Hence, we propose additional post-processing steps to maintain image quality in the differential phase-contrast image. Firstly, a 2-D Constantini-unwrapping65 is performed to the phase image of both the reference and object measurement. Afterwards, a polynomial of first degree according to Φ(xpixel,ypixel) = Φ0 + gx ⋅ xpixel + gy ⋅ ypixel is fitted to the unwrapped data. A preliminary differential phase-contrast image can then be determined by calculating the difference between the residuals of both fits. In doing so, Fig. 5(b) proves the removal of the phase ramps due to angulation. This approach is similar to the adaptive differential phase recovery method described by Tapfer et al.40 and identical to the image reconstruction routine described by Seifert et al.49. However, after subtraction of the fitted polynomial from a phase image the residuals still contain information about grating structures and their position relative to the detector pixels. As the residuals of reference measurements carried out at different angulations were found to be different, a calibration measurement consisting of reference measurements for every possible angulation angle is performed prior to the actual imaging procedure. Afterwards, the difference of the residuals is calculated for every possible combination and saved for post-processing. Exemplary, the calibration image consisting of the difference of two residuals of reference measurements with the c-arm in the parking position and in 50° RAO-angulated position is shown in Fig. 5(c). Since residuals for reference measurements at the same angulated position of the c-arm were found to be stable despite an intermediate movement of the c-arm, the difference of the calibration measurement can be subtracted from the difference of the actual object and reference measurement yielding the final corrected differential phase-contrast image depicted in Fig. 5(d).
As the mean visibility, the distribution of visibilities and the contribution of the specimen holder to measured attenuation changes with angulation, a similar prior calibration measurement has been performed for the attenuation and dark-field image, as well. Thereby, the attenuation and dark-field images have been calculated between reference measurements with the c-arm in parking position and in different angulated positions. Later-on the calibration images can be subtracted from the uncalibrated images without the necessity of subtracting fitted polynomials in a previous step.

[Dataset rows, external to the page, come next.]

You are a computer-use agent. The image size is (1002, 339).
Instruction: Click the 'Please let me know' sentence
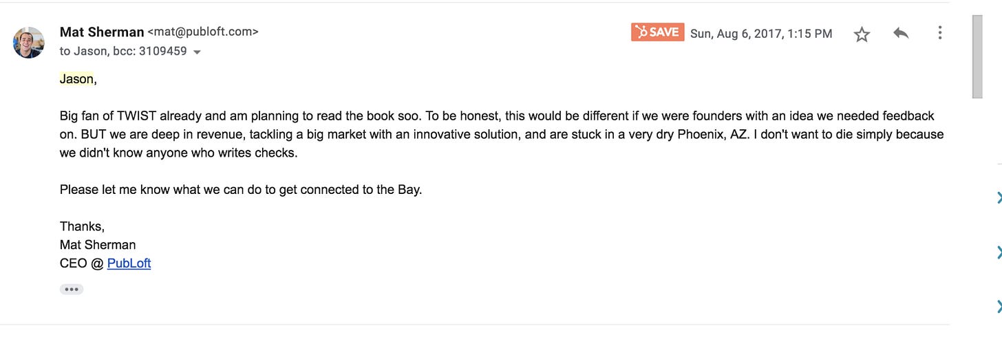point(241,190)
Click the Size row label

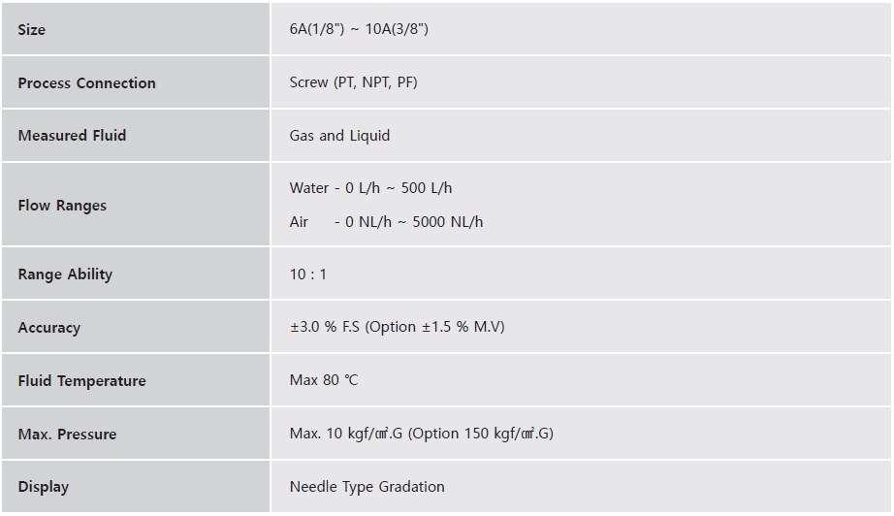pyautogui.click(x=32, y=30)
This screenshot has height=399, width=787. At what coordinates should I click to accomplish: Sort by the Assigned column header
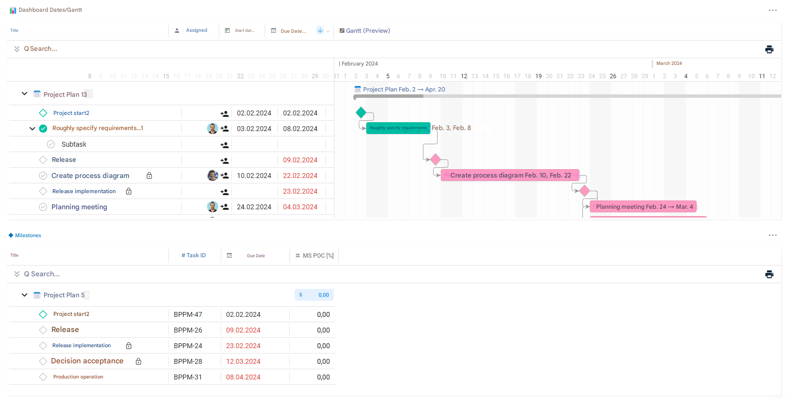(x=196, y=30)
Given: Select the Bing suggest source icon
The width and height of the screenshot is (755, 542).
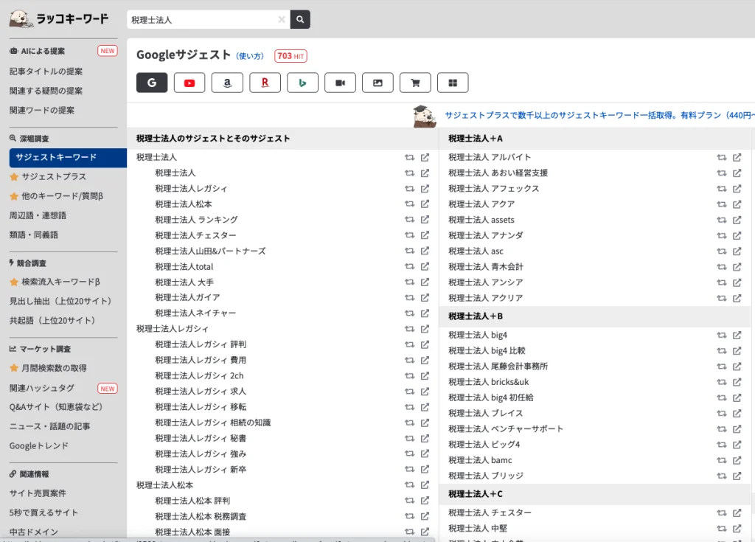Looking at the screenshot, I should [x=302, y=83].
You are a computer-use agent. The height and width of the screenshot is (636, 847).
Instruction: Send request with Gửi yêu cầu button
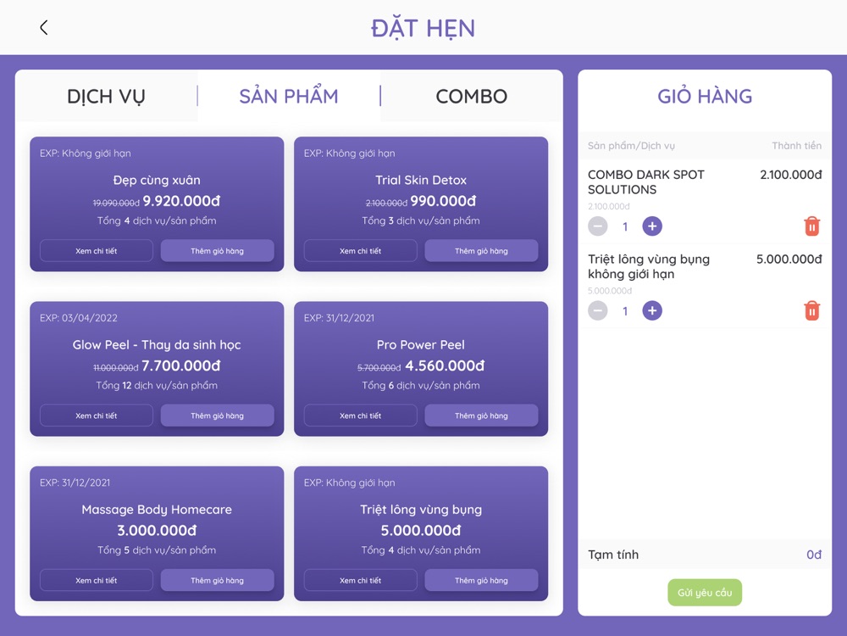(x=705, y=593)
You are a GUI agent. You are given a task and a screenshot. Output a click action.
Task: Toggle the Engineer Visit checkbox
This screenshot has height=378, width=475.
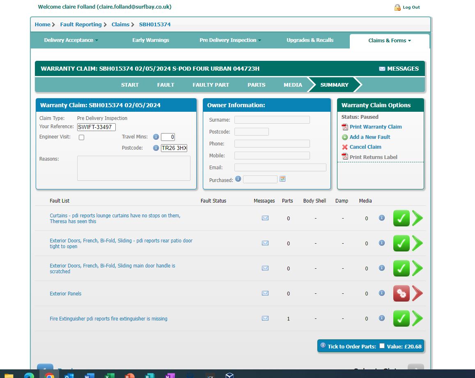[81, 137]
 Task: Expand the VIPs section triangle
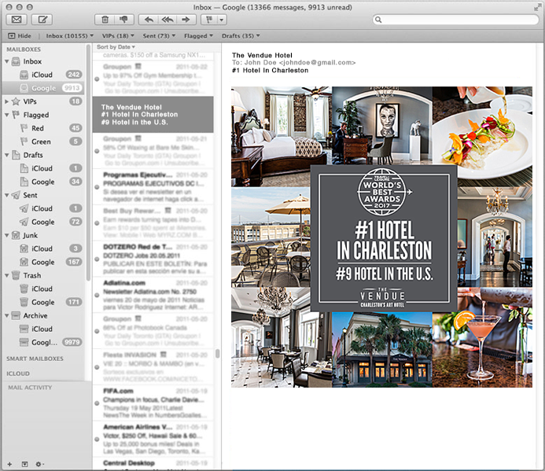tap(7, 101)
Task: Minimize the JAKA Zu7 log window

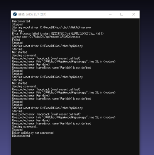Action: tap(110, 14)
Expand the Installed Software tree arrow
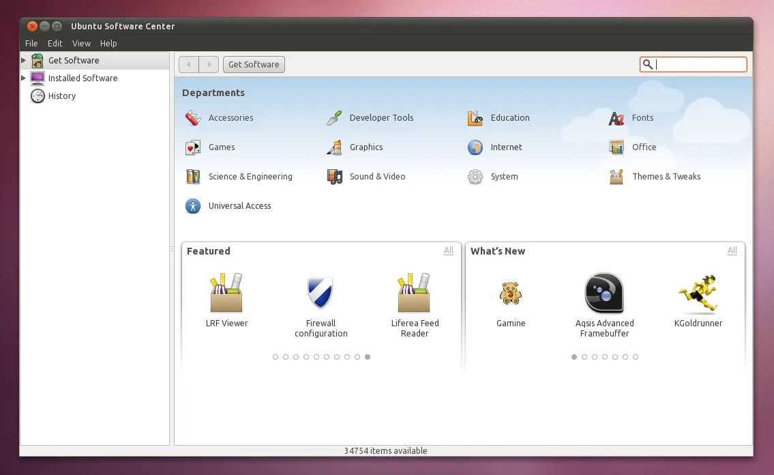Viewport: 774px width, 475px height. tap(23, 78)
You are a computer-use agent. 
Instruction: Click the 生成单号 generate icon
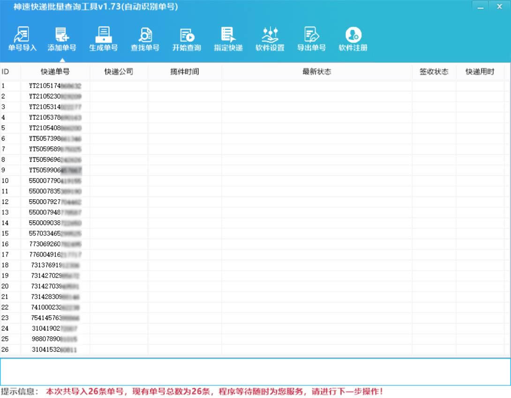[103, 39]

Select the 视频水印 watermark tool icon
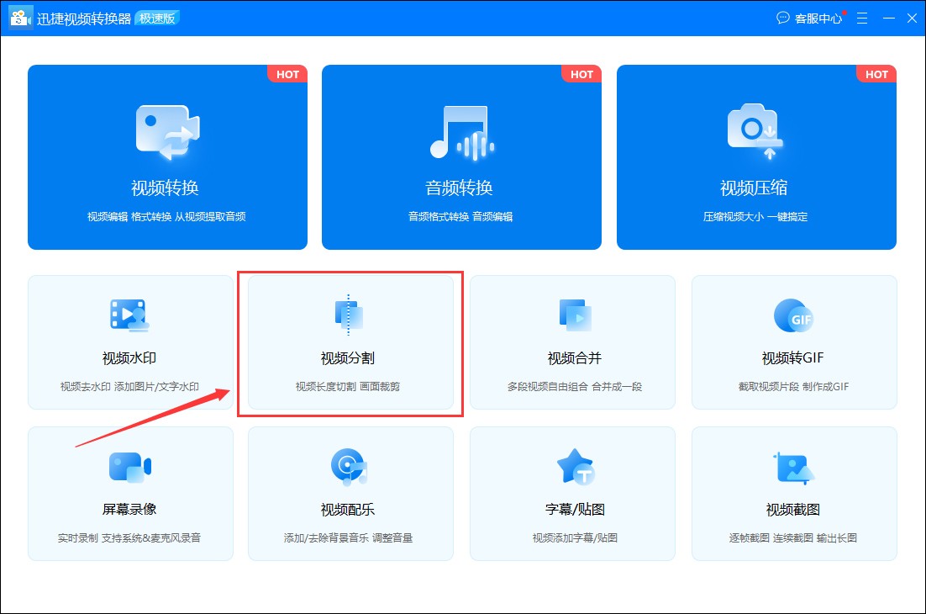pos(130,315)
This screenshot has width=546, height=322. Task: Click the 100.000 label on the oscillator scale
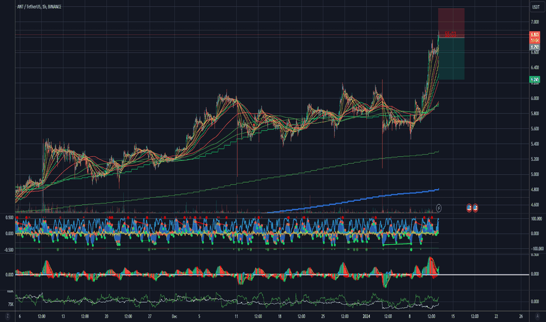pos(536,218)
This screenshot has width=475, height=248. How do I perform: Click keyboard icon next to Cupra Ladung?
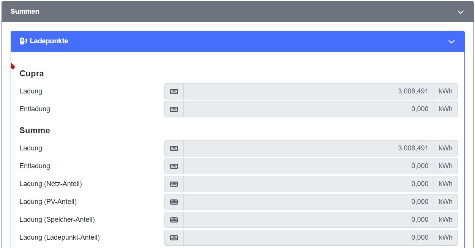(x=174, y=92)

Demonstration of a specimen measurement for different angulated c-arm states
A proof-of-concept measurement has been executed measuring a chili from different angulation angles and applying the proposed image correction algorithm. Even though not representing a clinical application, the sample is sufficient to examine the robustness of the setup and the proposed algorithm. As the residuals of two reference measurements from different angulations disagree, indicating a shift of grating structures in relation to the pixel matrix, the proposed calibration measurement has been carried out consisting of a series of reference measurements with the c-arm driven to every position. Afterwards, the c-arm has been re-positioned in the parking position and the actual reference measurement has been performed, which is used to calculate the three images of Talbot-Lau imaging. Finally, the object measurements have been carried out at the different angulated positions of the c-arm without measuring further reference measurements. Hence, the c-arm has been angulated in between every object measurement and the used reference measurement.

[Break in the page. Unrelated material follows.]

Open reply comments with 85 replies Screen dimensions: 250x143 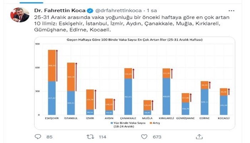coord(38,137)
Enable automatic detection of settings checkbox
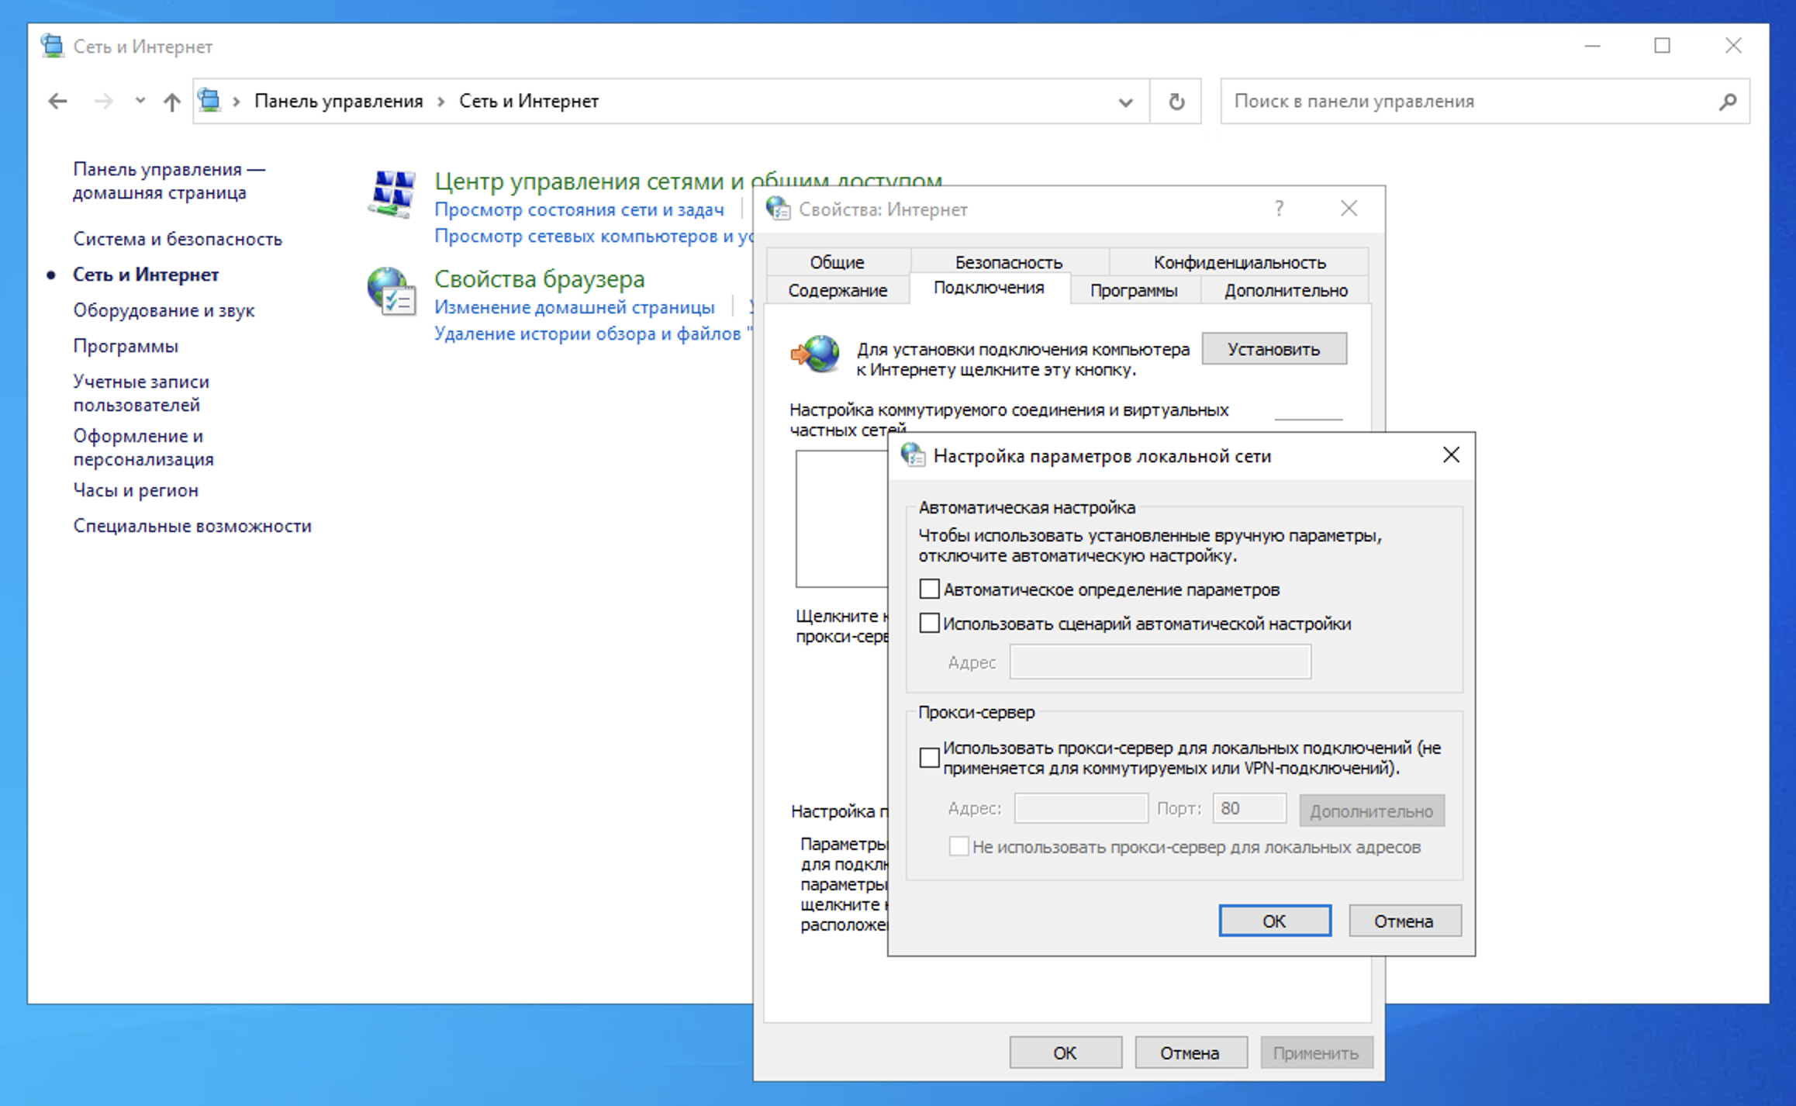The width and height of the screenshot is (1796, 1106). (x=929, y=589)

As an example, Fig. 6(a–d) show the resulting attenuation, (e)–(h) the differential phase-contrast, and (i)–(l) the dark-field images. For the measurement at 90° RAO-angulation, the specimen holder made of metal came in the field of view, which is visible in the right part of the images. The images display only a minor amount of artifacts proving the successful application of the correction algorithm and the feasibility of Talbot-Lau interferometry using a clinical c-arm setup, which is angulated in between the reference and object measurement. Thereby, the dose has been 0.36 mGy for each projection, measured as air kerma.
The measurements prove the successful implementation of a Talbot-Lau interferometer in a clinically used c-arm angiography setup. The prototype reached a mean visibility of 21.4% at a tube voltage of 60 kV and sufficient visibility up to 125 kVp to perform Talbot-Lau imaging. A method to estimate the reduction of visibility due to high-frequency grating vibrations has been introduced and experimentally validated. An improved reconstruction algorithm adjusting phase-step positions has been tested for a setup being subject to phase-drift effects to a greater extent in comparison to a laboratory setup. The algorithm was shown to be able to remove visible Moiré artifacts.

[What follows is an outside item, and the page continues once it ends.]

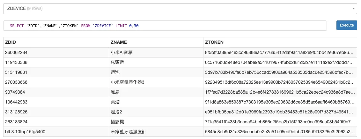Click the token starting with 3d97b783
The width and height of the screenshot is (361, 139).
tap(279, 72)
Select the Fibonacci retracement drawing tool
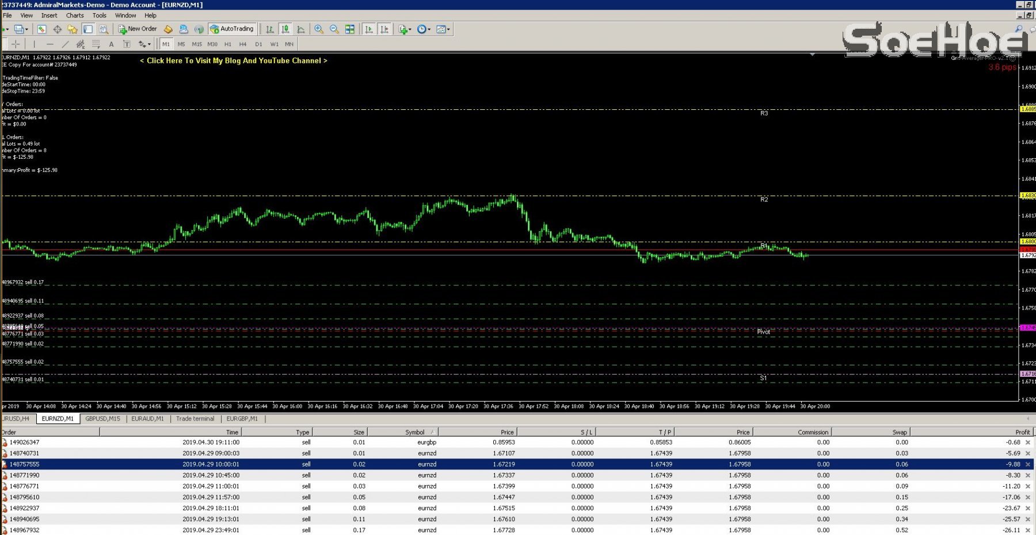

The setup was found to be mechanically robust against deformation caused by angulation due to only a minor reduction of the visibility. Hence, a measurement without a realignment of the interferometer after angulation is feasible. Artifacts formed by a misalignment of the gratings could be successfully corrected by the applied algorithm, allowing for repeated object measurements at different c-arm positions without the need for a new reference measurement after every angulation. This is a requirement for a potential clinical application of a Talbot-Lau interferometer mounted to a c-arm.
We experienced a shift of grating structures in relation to the pixel matrix caused by a movement of the gratings relative to the detector. In the constructive design of future prototypes a more proper fixation of the gratings is necessary, as even slight deviations are visible when comparing measurements with an intermediate movement of the setup.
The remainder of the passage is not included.